[Analysis of O3 Pollution Affected by a Succession of Three Landfall Typhoons in 2020 in Eastern China].

Based on air quality monitoring, surface meteorological data, wind profile radar observation, and the HYSPLIT model, the characteristics and causes of O3 pollution in eastern China during the period of the typhoons BAVI, MAYSAK, and HAISHEN from August 26 to September 8, 2020 were analyzed. The results showed that during the succession of the three landfall typhoons, the O3 pollution sites in Beijing Tianjin Hebei and its surrounding areas (BTHS) and the Yangtze River Delta (YRD) exceeded 50%. During the HAISHEN period, O3 pollution days in the two regions reached 2.22 d and 2.97 d, respectively, with significant persistence characteristics.

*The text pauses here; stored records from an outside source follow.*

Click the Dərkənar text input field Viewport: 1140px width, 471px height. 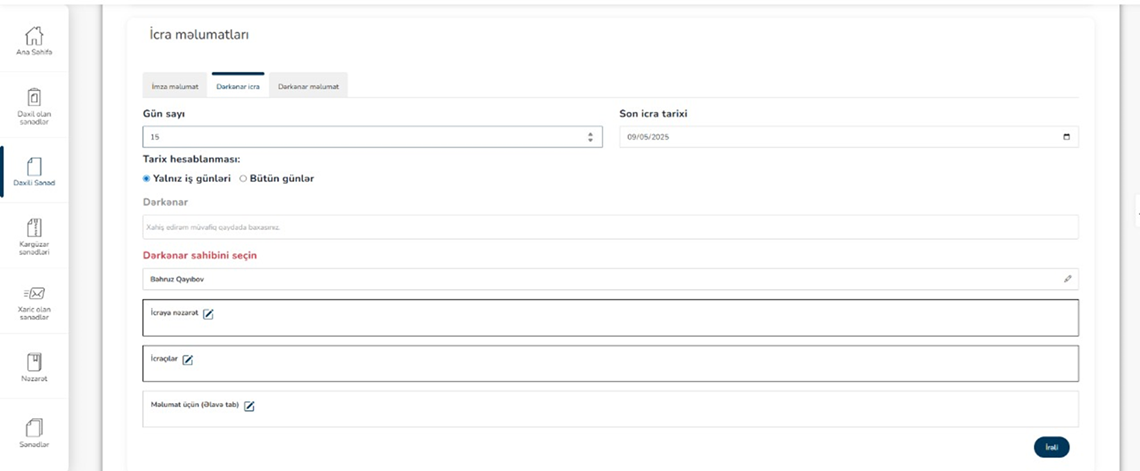(x=611, y=227)
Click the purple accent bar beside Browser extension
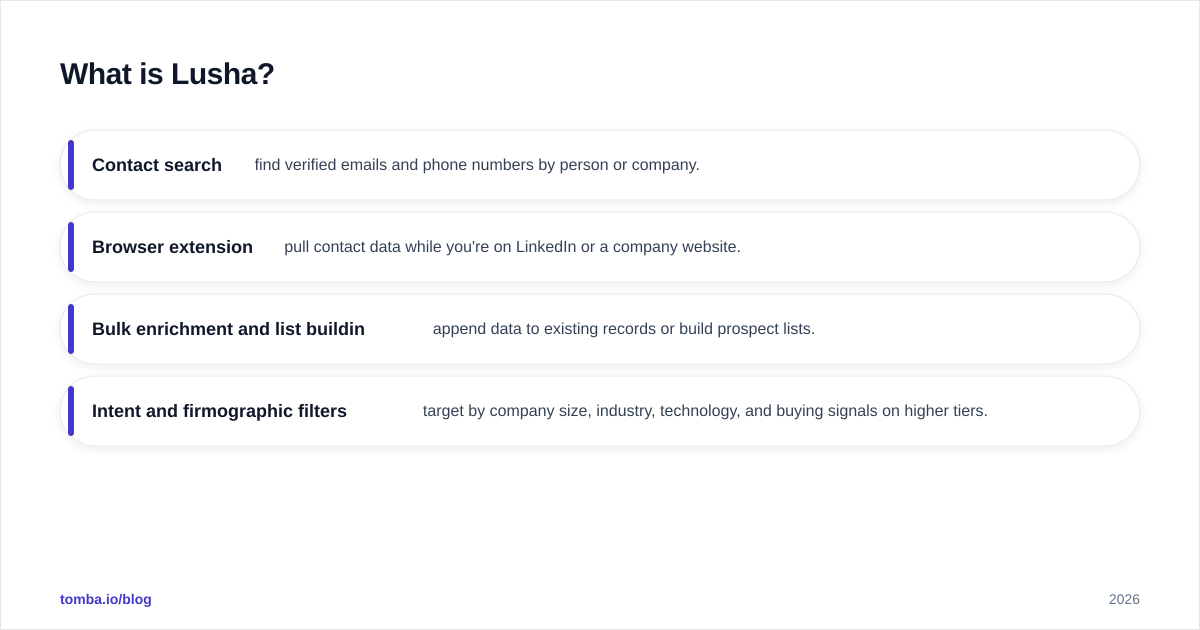The width and height of the screenshot is (1200, 630). (71, 247)
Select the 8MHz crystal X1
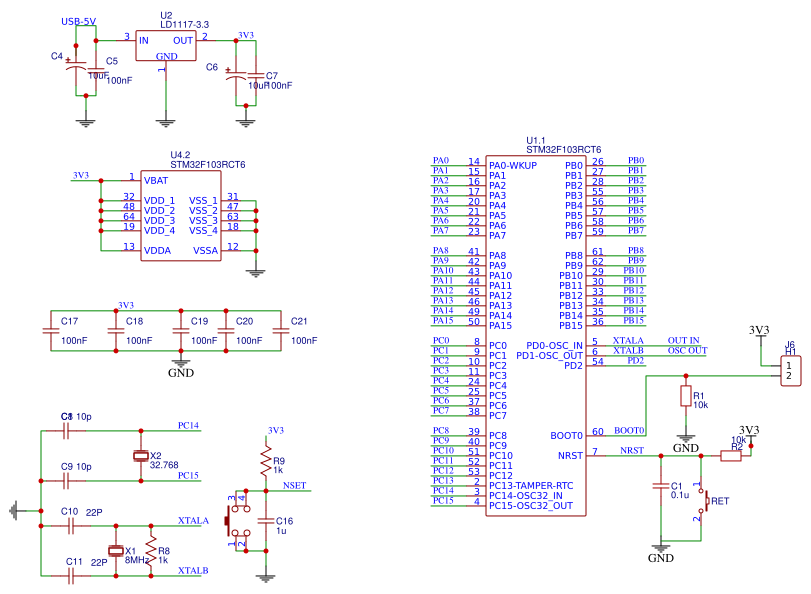Image resolution: width=811 pixels, height=594 pixels. coord(116,551)
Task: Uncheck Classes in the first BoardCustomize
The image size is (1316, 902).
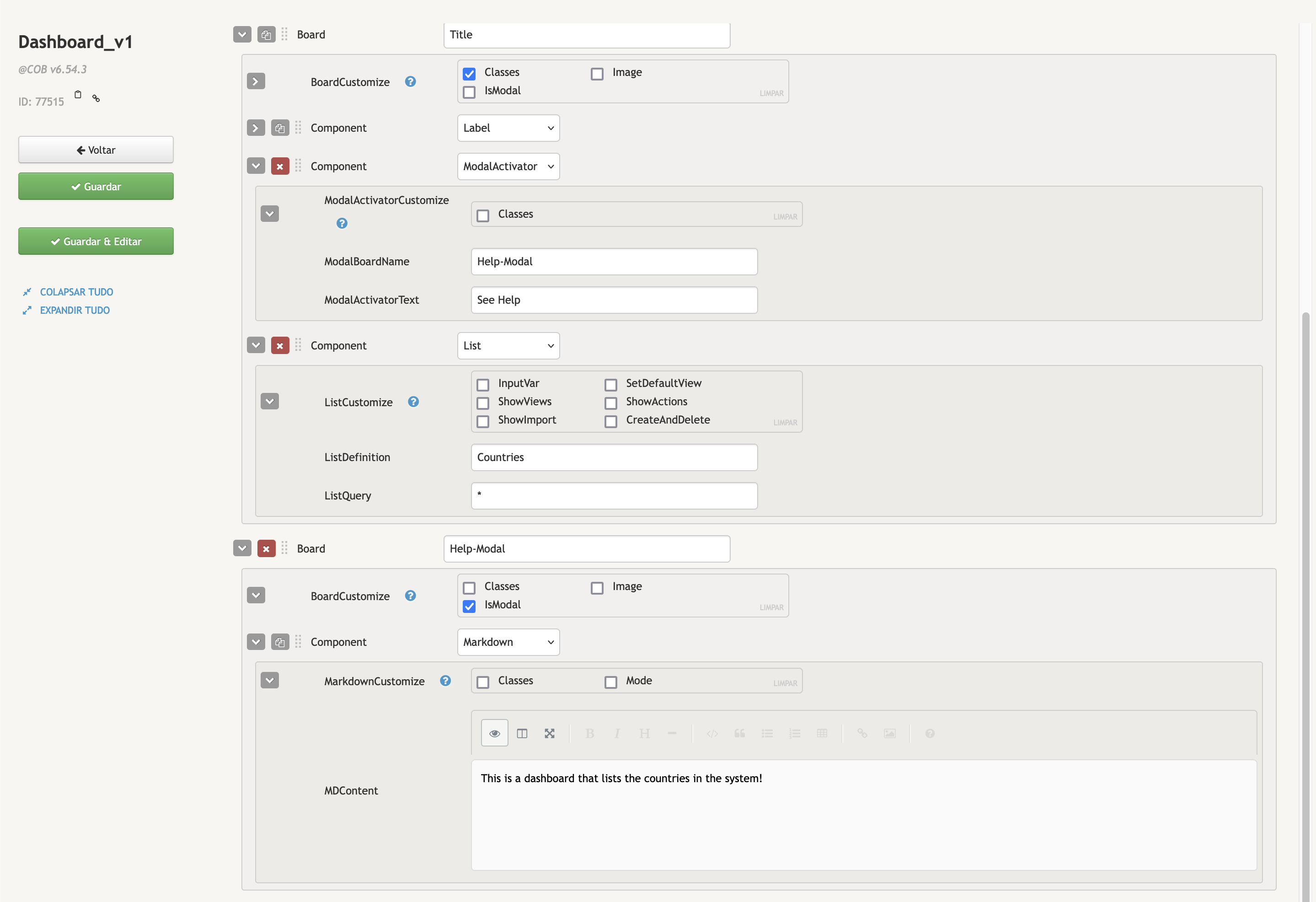Action: click(x=469, y=74)
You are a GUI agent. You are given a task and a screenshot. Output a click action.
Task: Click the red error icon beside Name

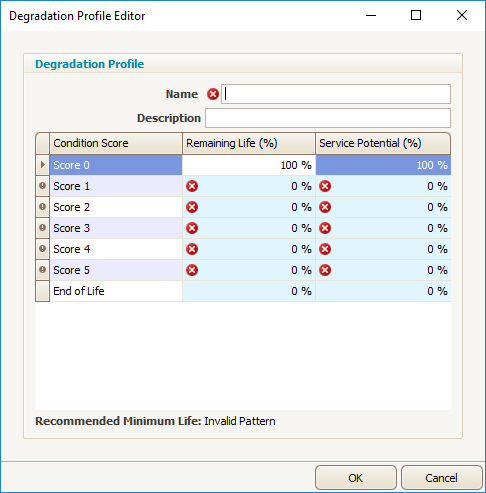213,94
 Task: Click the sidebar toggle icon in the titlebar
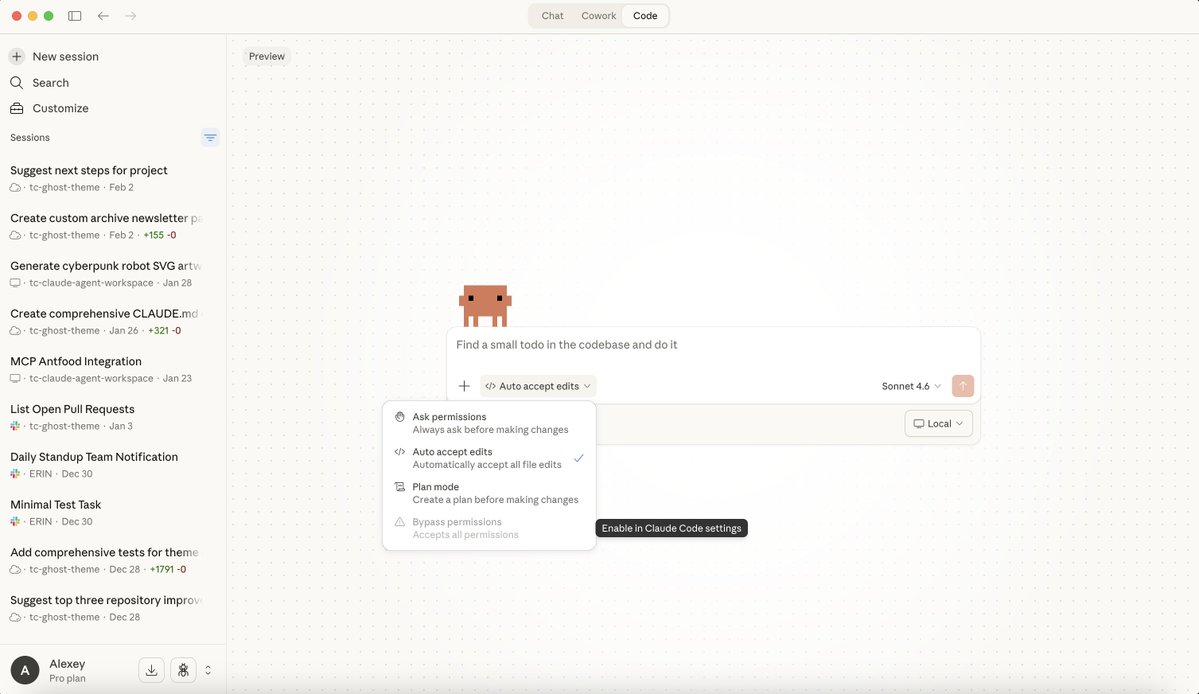[74, 15]
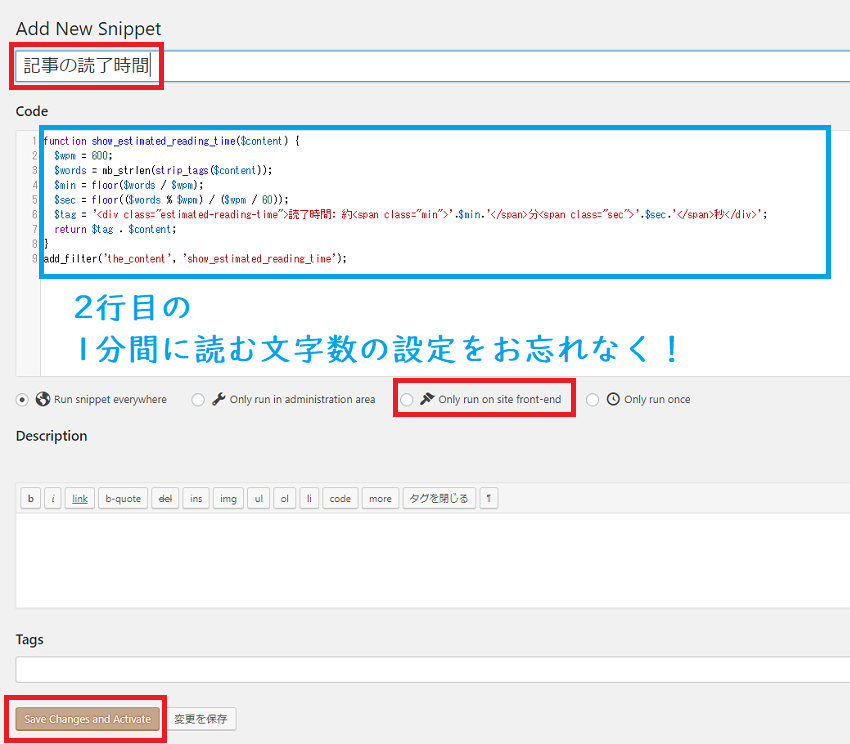Screen dimensions: 850x744
Task: Click the bold 'b' quicktag button
Action: click(31, 498)
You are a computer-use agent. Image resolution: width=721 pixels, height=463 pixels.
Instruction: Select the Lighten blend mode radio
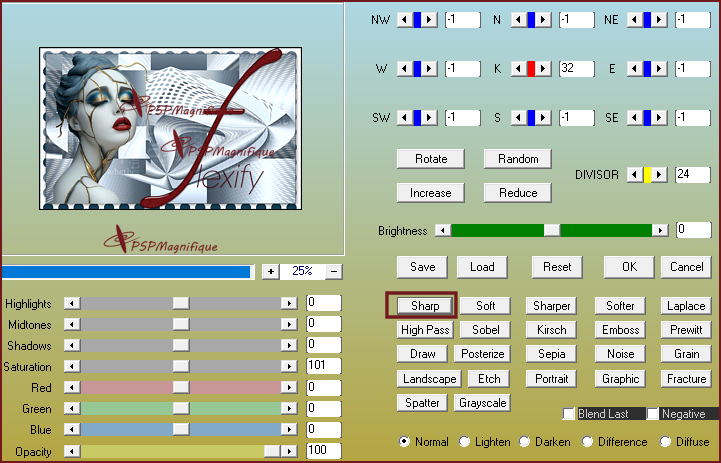[465, 441]
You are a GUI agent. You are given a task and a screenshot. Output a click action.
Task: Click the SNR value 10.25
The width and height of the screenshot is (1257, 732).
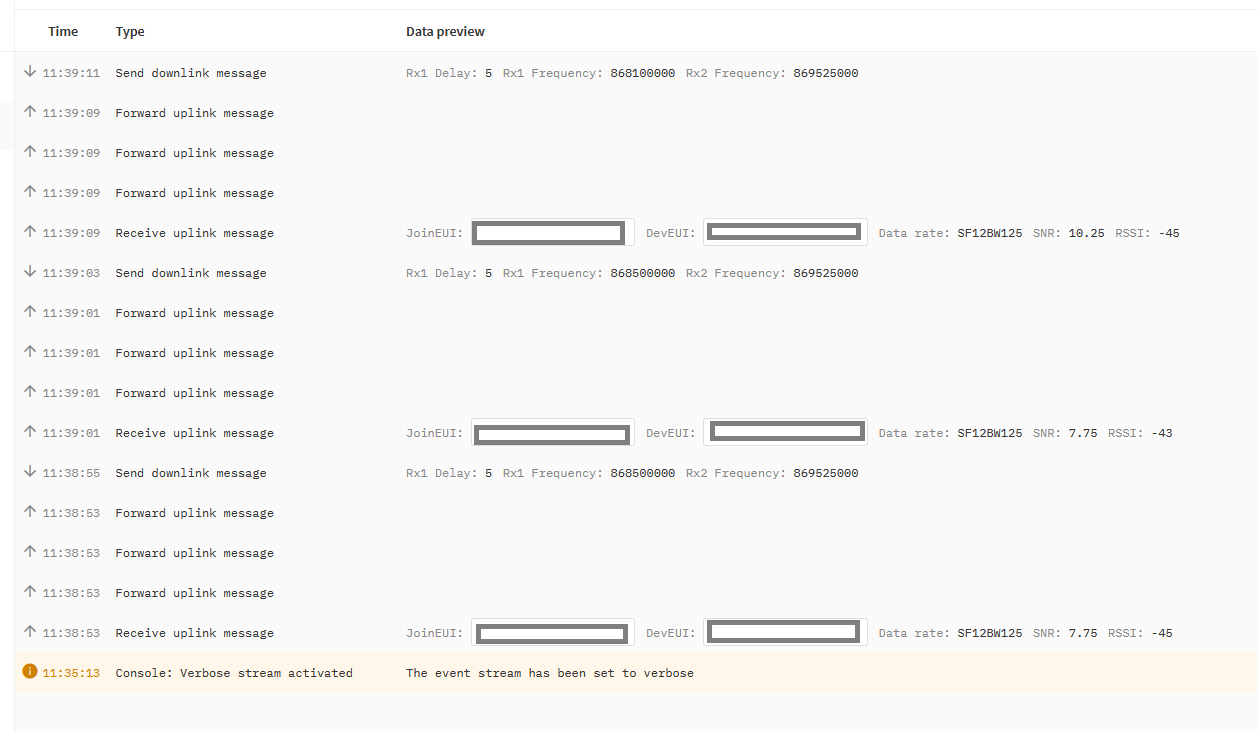(x=1086, y=233)
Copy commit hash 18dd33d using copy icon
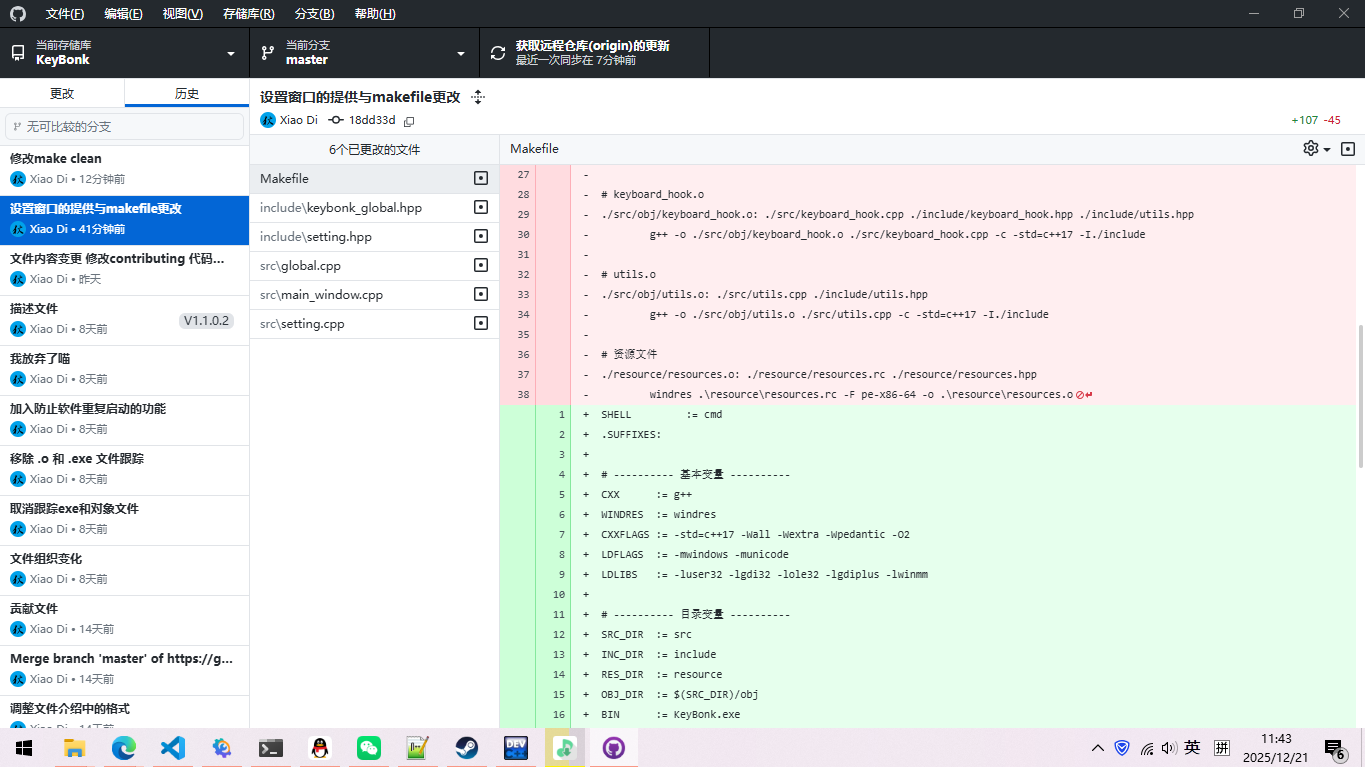This screenshot has width=1365, height=767. 409,120

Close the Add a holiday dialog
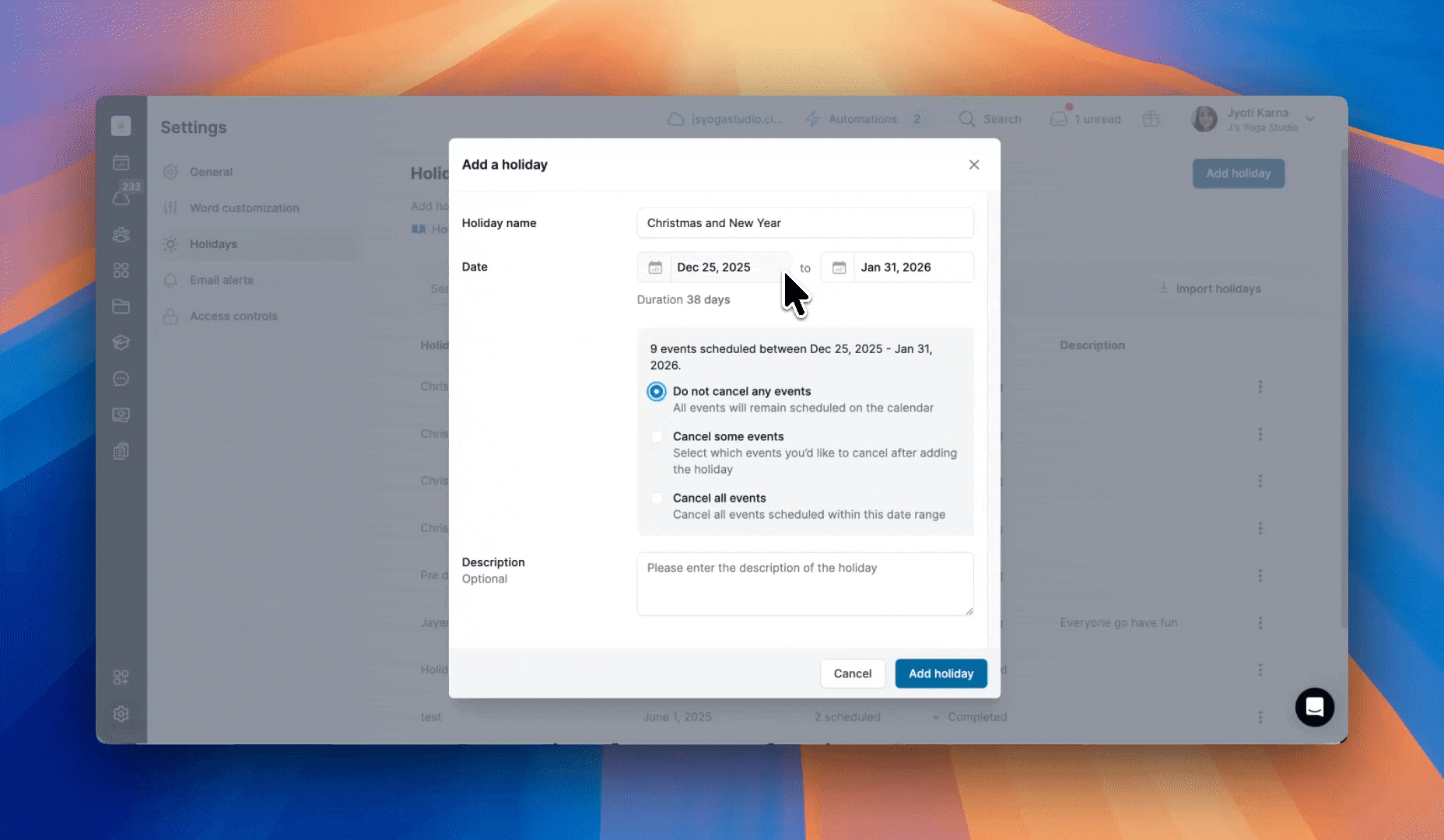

The location of the typhoon had an obvious influence on O3 concentration. When the typhoons were located within the 24h warning line, the O3 concentrations in BTHS and YRD were relatively low. When the typhoons were located between the 24 h and 48 h warning lines, the O3 concentration in BTHS was the highest. When the typhoons moved north of 34°N, the YRD was most prone to regional O3 pollution. O3 pollution in Shanghai mainly occurred under the control of the northward air flow to the west side of the typhoons, and the regional transport from the upstream area had a significant impact on the increase in O3 and its precursor concentrations. The downdraft below 1 000 m maintained O3 at a high concentration at night. In Jinan, O3 pollution mainly occurred under the control of the subtropical high and typhoon periphery. The downdraft prevailed in the middle and lower levels during the O3 pollution. From August 28 to 30, under the control of the subtropical high, the pollutants were mainly accumulated locally, and some of them were transmitted within the province, showing a "double high" phenomenon of O3 and PM2.5. From September 5 to 8, under the influence of HAISHEN peripheral circulation, the regional transport was obvious, and the O3 concentration increased earlier than that of PM2.5.